The ADP and LP levels in the cellular supernatants were measured using the ELISA assay. In this respect, after 7, 14, and 21 days of in vitro culture, the supernatants were recovered, centrifuged, and collected at −20 °C. ELISA Kits (Elabscience, Huston, TX, USA) were used to quantify ADP and LP according to the manufacturer’s instructions. The experiment was performed in duplicate and the results shown as mean ± SD.

4.7. Statistical Analyses

For the rheological measurements, the software Jasp 0.16.4.0 was used for the ANOVA test. Specifically, the values of dynamic moduli and complex viscosity at 1 Hz of frequency were compared for all the samples, and p-values less than 0.05 were considered significant. All the available corrections (Tukey, Bonferroni, Scheffé, Holm, and Šidák) were utilized.

For the biological evaluation, a t-test was performed to compare the results obtained for the hyaluronan-based treatments and the untreated cells, and between HL 90 and HHA.

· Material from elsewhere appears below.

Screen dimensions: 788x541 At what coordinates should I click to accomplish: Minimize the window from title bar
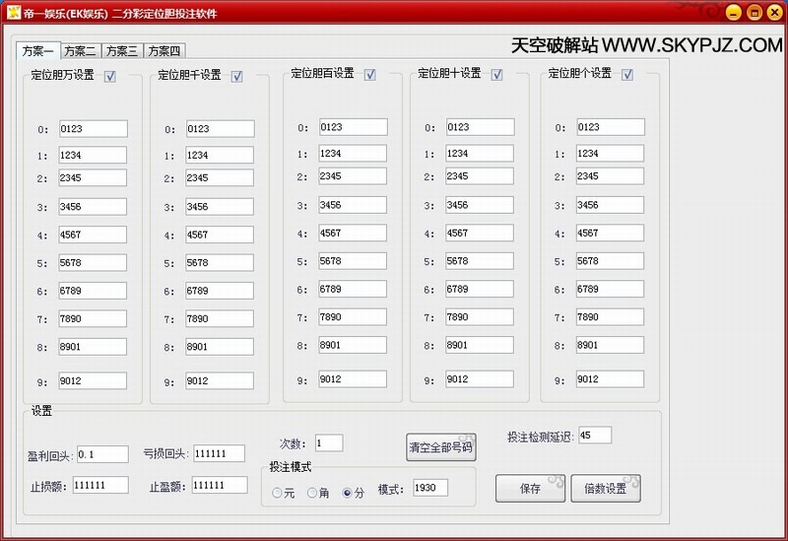[734, 13]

p-values less than 0.05 were considered significant.

5. Conclusions

In vitro studies based on MSCs derived from human adipose tissue are relevant for deepening our understanding of the functional role of different hyaluronan-based formulas for not only tissue rejuvenation but also regeneration. Profhilo Structura^®, or HL 90, studied here in comparison to HHA, is a new class-III medical device, with highly concentrated hybrid complexes made up of high- and low-molecular-weight hyaluronan. The high concentration was shown to affect rheology and chain entanglements, making the complex more rigid than injectables based on the linear hyaluronan commercialized so far. The formulation proved fully compatible with fat tissue obtained by well-known surgical procedures. Its ability to sustain hASCs’ viability and differentiation was highlighted, also showing that the relevant biomarker modulation is better prompted by these complexes than by HHA. The in vitro results reported here have demonstrated that adipogenic markers, such as PPAR-γ, adiponectin, and leptin, have been prompted towards stromal cells differentiation. This phenomenon can eventually be obtained by stimulating fat pad stem cell niches. However, to better assess the full potential of this formulation, further clinical studies should be conducted on the combination of HL 90 and fat, not only in tissue augmentation and remodeling for rejuvenation but also towards tissue engineering for regenerative medicine.